[Stored records]
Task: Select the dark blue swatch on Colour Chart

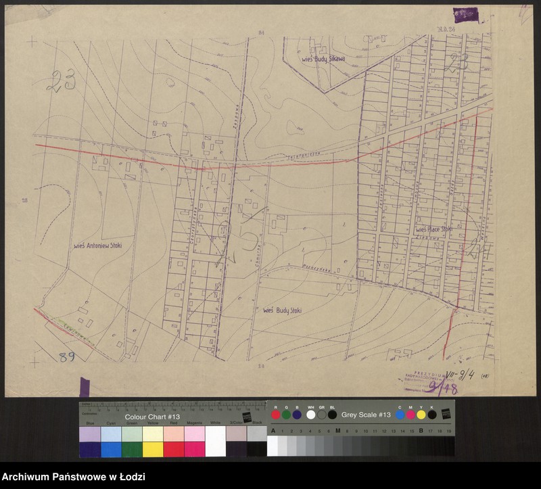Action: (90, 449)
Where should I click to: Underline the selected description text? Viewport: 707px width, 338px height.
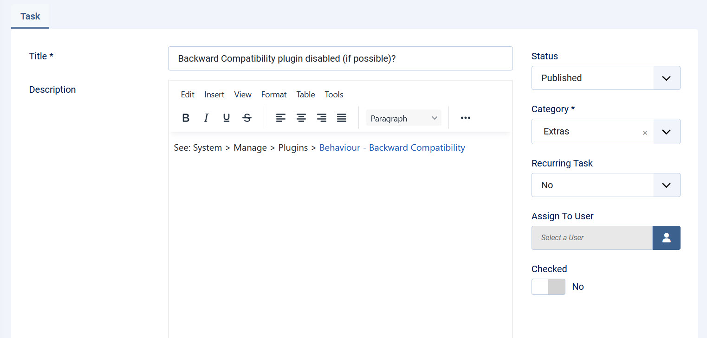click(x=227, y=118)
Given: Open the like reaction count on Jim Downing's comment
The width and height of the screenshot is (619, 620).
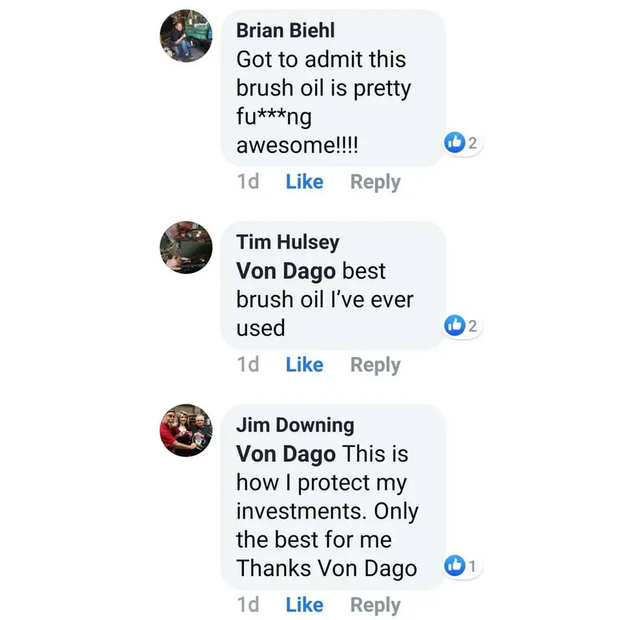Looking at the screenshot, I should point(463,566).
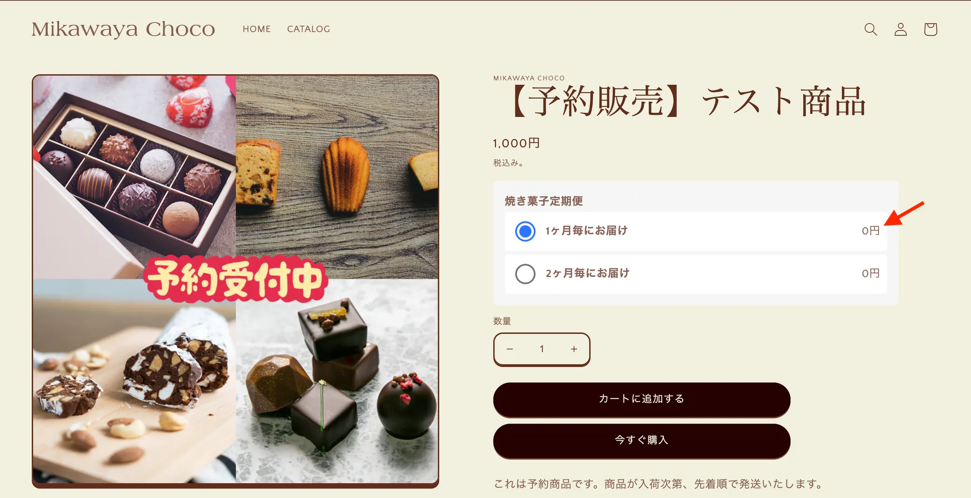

--

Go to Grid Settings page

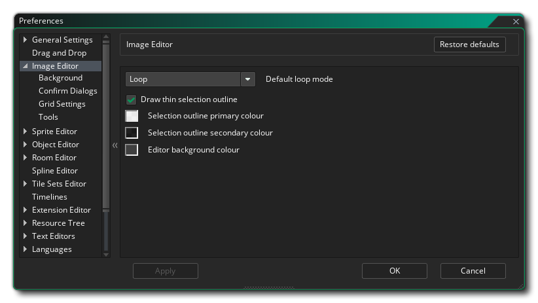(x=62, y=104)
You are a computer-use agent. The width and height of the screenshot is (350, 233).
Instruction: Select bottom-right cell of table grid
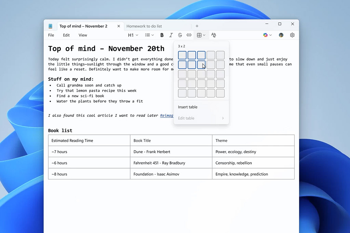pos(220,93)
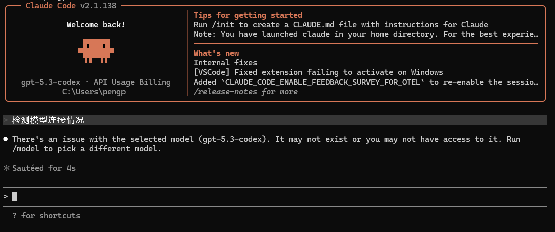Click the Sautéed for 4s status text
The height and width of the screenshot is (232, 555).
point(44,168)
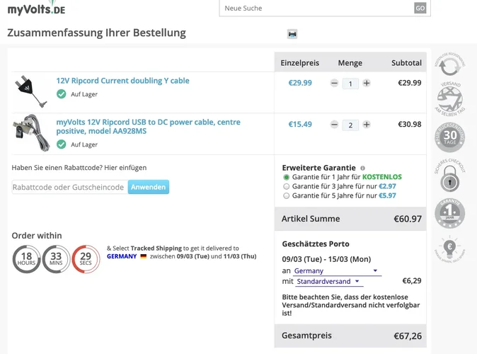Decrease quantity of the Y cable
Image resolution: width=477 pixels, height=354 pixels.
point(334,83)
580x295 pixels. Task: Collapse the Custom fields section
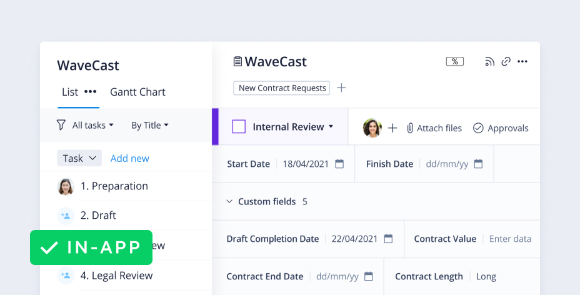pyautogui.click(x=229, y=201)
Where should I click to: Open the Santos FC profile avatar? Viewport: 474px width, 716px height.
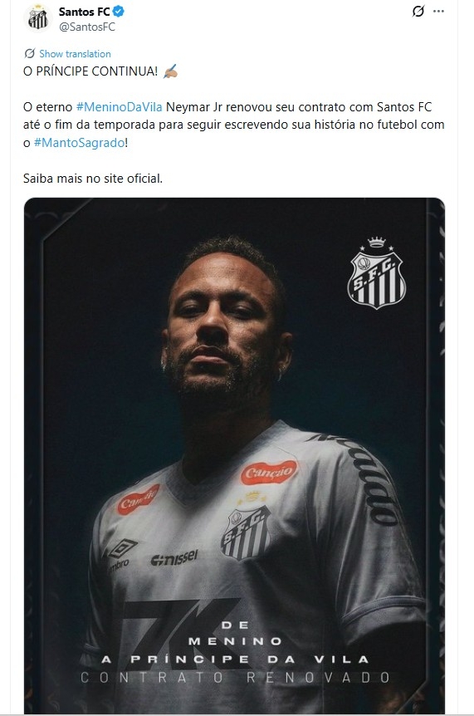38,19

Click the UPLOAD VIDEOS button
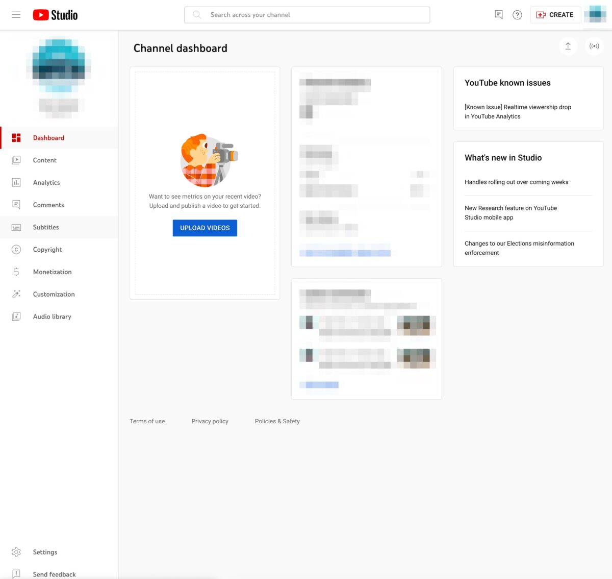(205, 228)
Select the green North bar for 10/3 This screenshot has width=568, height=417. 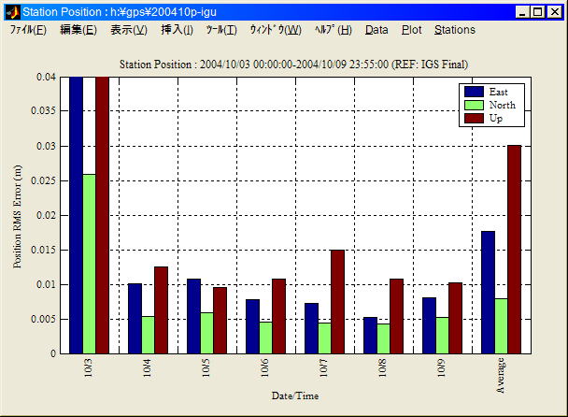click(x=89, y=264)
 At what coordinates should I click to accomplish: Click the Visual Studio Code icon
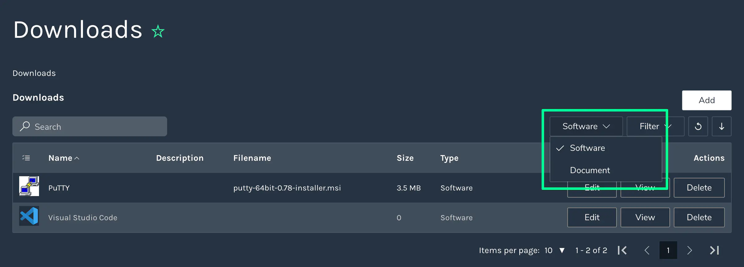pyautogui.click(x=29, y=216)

* * *

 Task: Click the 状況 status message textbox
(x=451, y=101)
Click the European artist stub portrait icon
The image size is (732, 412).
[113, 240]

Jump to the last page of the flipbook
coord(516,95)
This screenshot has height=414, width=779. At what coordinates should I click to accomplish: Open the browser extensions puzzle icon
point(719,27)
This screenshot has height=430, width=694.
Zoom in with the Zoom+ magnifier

• **WHAT YOU HAVE TO DO**:
The required answer is the run of lines above, starting at the line with "Jump to the last page of the flipbook" and ending at the line with "Zoom in with the Zoom+ magnifier", reproduced exactly with both ends.

• **RESPONSE BOX**:
Jump to the last page of the flipbook
coord(516,95)
This screenshot has height=414, width=779. At what coordinates should I click to accomplish: Open the browser extensions puzzle icon
point(719,27)
This screenshot has height=430, width=694.
Zoom in with the Zoom+ magnifier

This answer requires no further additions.